Set exercise 1: Repeat the part of the passage on romantic rejection that opens with "The brutal truth" and closes with "sense of poise.", changing "dignity" to "grace".
Set exercise 2: Please go on with the passage on romantic rejection from its final sentence.
>> begin Source
When we fall for others, we tend to fall hard and fast, but this falling rarely leaves us prepared to deal with potential rejection. The hard truth of the matter is that the people we love don’t always love us back, and when that’s the case — we have to learn how to confront our emotions and move on the right way.
This process begins by cultivating the understanding we need to look past the “no” to the silver lining underneath. When someone doesn’t feel the same way, it’s rarely the ending of anything meant to be. Rather, it’s a new opportunity to find someone better aligned with our needs, personalities, and values. We can come to this understanding by shifting our perspective and the way we see rejection and the loss of those who were never meant to be.
Love doesn’t always happen like we want it to.
Falling for someone requires us to suspend a lot of reality. We look past their flaws, and we look past any difficulties as we pursue the person who has piqued our interest. This suspension of reality can go too far, however, as we look to the future excitedly — imagining what things might look like beside this someone new. We get so excited and “lost in the sauce” that we rarely stop to ask ourselves what happens if they don’t want the same thing.
The brutal truth is that love and relationships don’t always play out like we want them to. Falling for someone is no guarantee that they will fall back, and there’s no amount of coercion or sweet-talking that can change that. When we find ourselves confronted with someone who doesn’t want us back, we have to learn how to respond with dignity, self-respect, and a sense of poise.
>> end Source
>> begin Rows
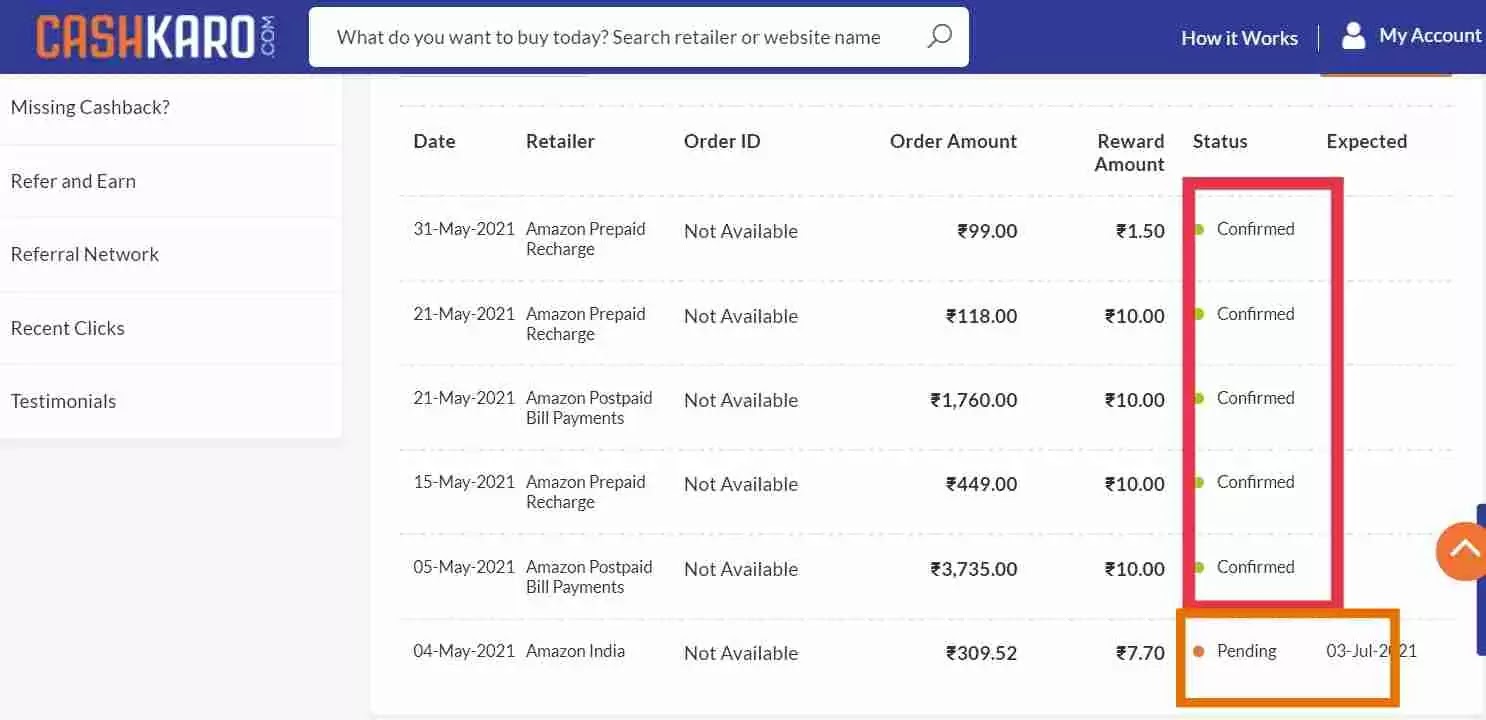Image resolution: width=1486 pixels, height=720 pixels.
Task: Click the CashKaro logo
Action: coord(155,37)
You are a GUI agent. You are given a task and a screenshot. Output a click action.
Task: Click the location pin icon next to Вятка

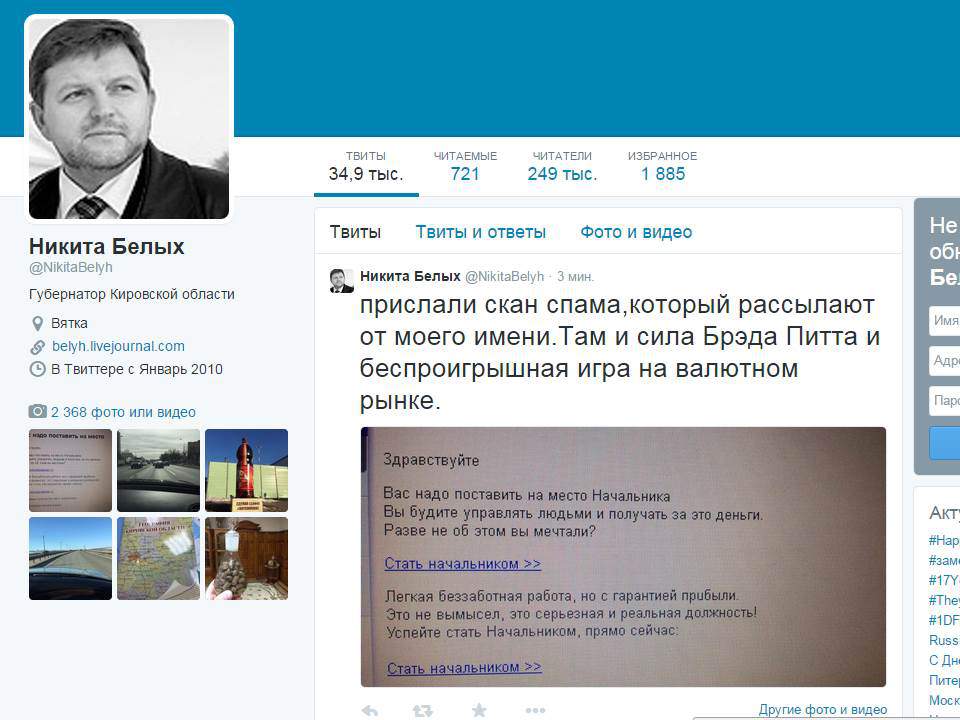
>> end Rows
Output 1:
The brutal truth is that love and relationships don’t always play out like we want them to. Falling for someone is no guarantee that they will fall back, and there’s no amount of coercion or sweet-talking that can change that. When we find ourselves confronted with someone who doesn’t want us back, we have to learn how to respond with grace, self-respect, and a sense of poise.

Output 2:
The denial of one person is not a guaranteed denial of the next. There are billions of people on this planet, yet we tear our lives apart when the single person we fall for doesn’t love us back. By shifting our perspective, we can take the sting out of these rejections and find a better way to deal with the denial. When someone doesn’t return your affection, it’s in no way a reflection on your value, personality, or character. It’s simply a mismatching; nothing more and nothing less. It’s a closed door that opens an entirely new vista of possibility.
The hard-to-deny signs they don’t feel the same.
Once we’ve really fallen for someone, we traditionally indicate these feelings through a number of telling signs. The same can be said for the opposite circumstance. When someone isn’t feeling the same way, there are a number of red flags you can look out for.
Distance is an important indicator when it comes to the state of our relationships (or potential relationships). This distance occurs when we find ourselves growing away, or being pushed away from someone we care about. Often, this distance begins with avoidance. They may avoid talking to you, or being in your physical presence. Distance is all about creating physical and emotional space; which is something we shouldn’t be looking for when we’re building lives together?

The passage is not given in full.